CDESCRIBE procedure

Calculates summary statistics and tests of circular data (P.W. Goedhart & R.W. Payne).

Options

Parameters

Description

CDESCRIBE summarizes data values that consist of directional observations recorded as angles between 0 and 360 degrees. These are supplied using the ANGLES parameter, in either a variate or a factor. The procedure mainly uses the methods presented in the book by Fisher (1993). The various statistics are cross-referenced below with the relevant page numbers.

   CDESCRIBE prints the following summary statistics: number of observations, mean direction (page 31), circular standard deviation (page 32), mean resultant length (page 32), skewness (page 34) and estimate of the parameter Kappa (which provides the concentration parameter of the von Mises distribution for circular data; pages 39 and 88). If the angles are supplied in a factor, a grouping correction is applied to the mean resultant length and to the skewness (page 35).

   Two tests of uniformity are presented. The null hypothesis for both of these is that the observations come from a uniform distribution around the circle. The first is a test of randomness against any alternative model. The test is based on counts of the number of observations in a set of angular sectors of equal size (page 67). If ANGLES is set to a variate, the width of the sectors is defined by the SEGMENT option (in degrees), with centres defined by the MSEGMENT option. The sectors are centred at MSEGMENT, MSEGMENT+SEGMENT, MSEGMENT+2*SEGMENT, and so on. The default values for SEGMENT and MSEGMENT are 20 and 0 respectively. If ANGLES is set to a factor with equidistant levels, it is assumed that the levels define the centres of the segments and that the limits of the sectors are at the midpoints between each pair of factor levels. If ANGLES is set to factor with non-equidistant levels, the SEGMENT and MSEGMENT options are used to define the angular sectors.

   The second is Rayleigh's test of uniformity against a unimodel alternative. The test is based on the mean resultant length and has two forms which differ according to whether or not the mean direction of the alternative distribution is known (pages 69 and 70). The direction, if known, is specified using the DIRECTION option.

   Finally a goodness of fit test is calculated to assess whether the observations follow a von Mises distribution. This is a chi-square test, which compares the observed distribution with the expected distribution from a von Mises distribution with mean direction and concentration parameter (kappa) taking the values estimated from the observations. The observed and expected values are calculated for grouped directional data defined by the (M)SEGMENT options for a variate or by the factor levels if ANGLES is set to a factor.

   The PRINT options controls whether the summary statistics are printed and whether a table of observed and expected counts for the fit of the von Mises distribution is printed. The summary statistics can be saved by means of the RESULTS parameter. The VONMISESCOUNTS parameter saves the grouped directional data used for calculation of the chi-square goodness of fit test and tables of observed and expected counts. Note that when ANGLES is set to factor, the saved grouped directional data is identical to ANGLES.
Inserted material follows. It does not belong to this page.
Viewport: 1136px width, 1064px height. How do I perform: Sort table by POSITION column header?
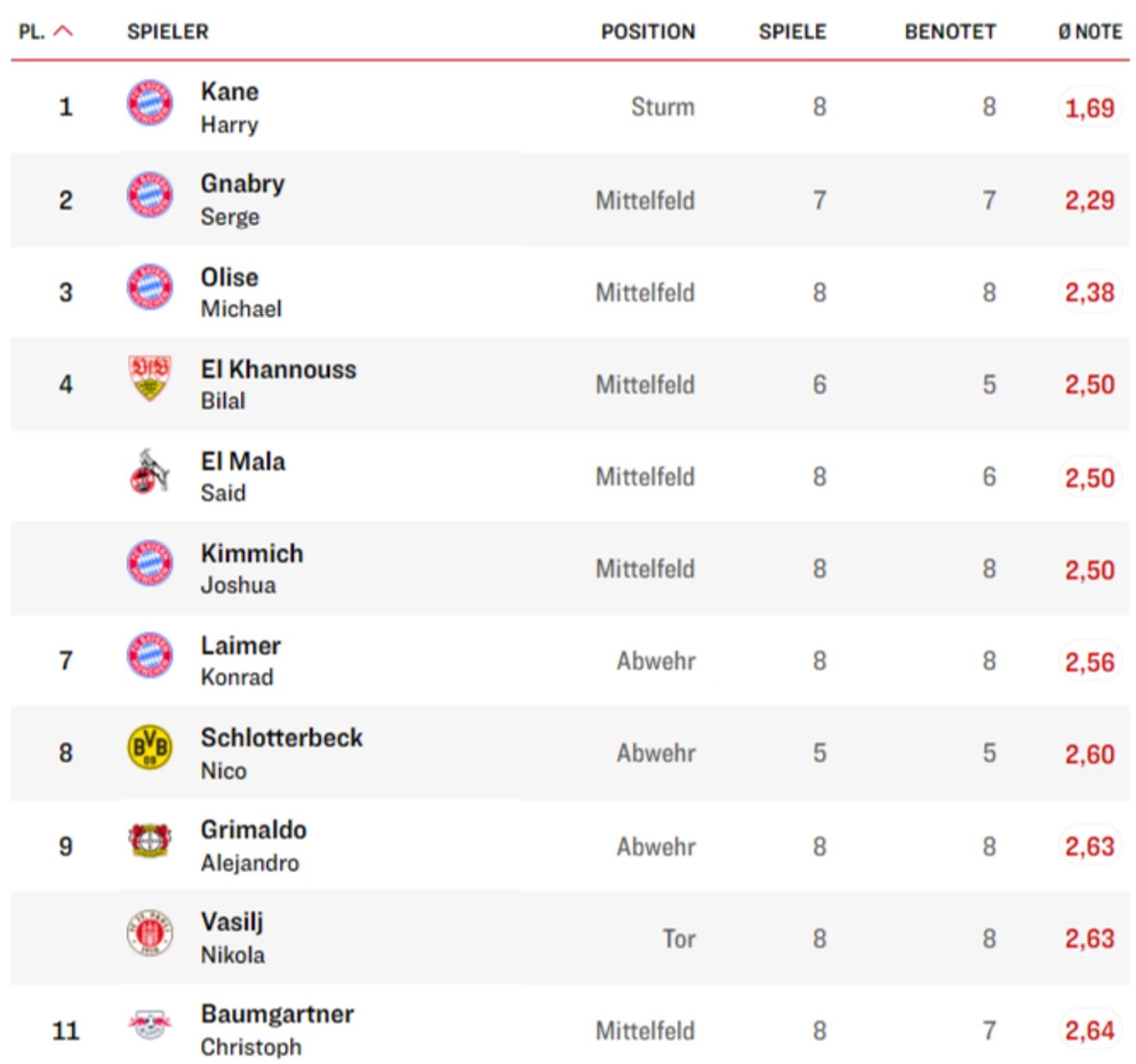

Options: PRINT, SEGMENT, MSEGMENT, DIRECTION.

Parameters: ANGLES, RESULTS, VONMISESCOUNTS.

Method

CDESCRIBE uses methods described by Fisher (1993). A private version (_SPECIALFUNCTION) of the Biometris procedure SPECIALFUNCTION is used to calculate modified Bessel functions and related functions.

Action with RESTRICT

If ANGLES is restricted, only the unrestricted units are analysed.

Reference

Fisher, N.I. (1993). Statistical Analysis of Circular Data. Cambridge University Press, Cambridge.